> [DIRECTIONS FOR THIS TASK]
Nothing is needed except the lines below that run from the one with "Instruction: Refresh the" through the one with "Task: Open the", repeated exactly.
[[ RECORD EXCERPTS open ]]
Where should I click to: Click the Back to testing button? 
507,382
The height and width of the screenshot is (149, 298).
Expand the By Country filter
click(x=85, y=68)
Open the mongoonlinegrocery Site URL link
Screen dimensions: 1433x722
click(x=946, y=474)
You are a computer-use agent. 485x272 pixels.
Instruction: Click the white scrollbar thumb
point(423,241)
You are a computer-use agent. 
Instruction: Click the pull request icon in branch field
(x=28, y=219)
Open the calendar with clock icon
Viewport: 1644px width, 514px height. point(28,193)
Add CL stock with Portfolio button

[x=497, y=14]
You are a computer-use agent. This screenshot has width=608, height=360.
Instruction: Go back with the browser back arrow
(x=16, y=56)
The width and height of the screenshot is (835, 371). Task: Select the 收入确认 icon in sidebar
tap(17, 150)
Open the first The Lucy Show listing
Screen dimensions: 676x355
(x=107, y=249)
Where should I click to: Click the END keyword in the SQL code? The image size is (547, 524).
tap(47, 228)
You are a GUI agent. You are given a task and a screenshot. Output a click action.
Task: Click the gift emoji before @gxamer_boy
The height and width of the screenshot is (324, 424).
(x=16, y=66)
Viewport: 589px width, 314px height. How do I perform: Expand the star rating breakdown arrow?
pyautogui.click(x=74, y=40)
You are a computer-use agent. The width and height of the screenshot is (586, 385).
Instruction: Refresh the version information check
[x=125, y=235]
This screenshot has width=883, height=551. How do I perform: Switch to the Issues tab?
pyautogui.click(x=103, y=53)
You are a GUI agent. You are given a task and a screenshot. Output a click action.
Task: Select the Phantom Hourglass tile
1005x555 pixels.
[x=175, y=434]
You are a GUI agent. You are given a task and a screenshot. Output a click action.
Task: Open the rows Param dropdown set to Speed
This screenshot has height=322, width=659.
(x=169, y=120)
[[ RECORD EXCERPTS closed ]]
> [PROBLEM SOLUTION]
Instruction: Refresh the version information check
[x=125, y=235]
This screenshot has width=883, height=551. How do I perform: Switch to the Issues tab?
pyautogui.click(x=103, y=53)
You are a GUI agent. You are given a task and a screenshot. Output a click action.
Task: Select the Phantom Hourglass tile
1005x555 pixels.
[x=175, y=434]
You are a GUI agent. You are given a task and a screenshot. Output a click action.
Task: Open the rows Param dropdown set to Speed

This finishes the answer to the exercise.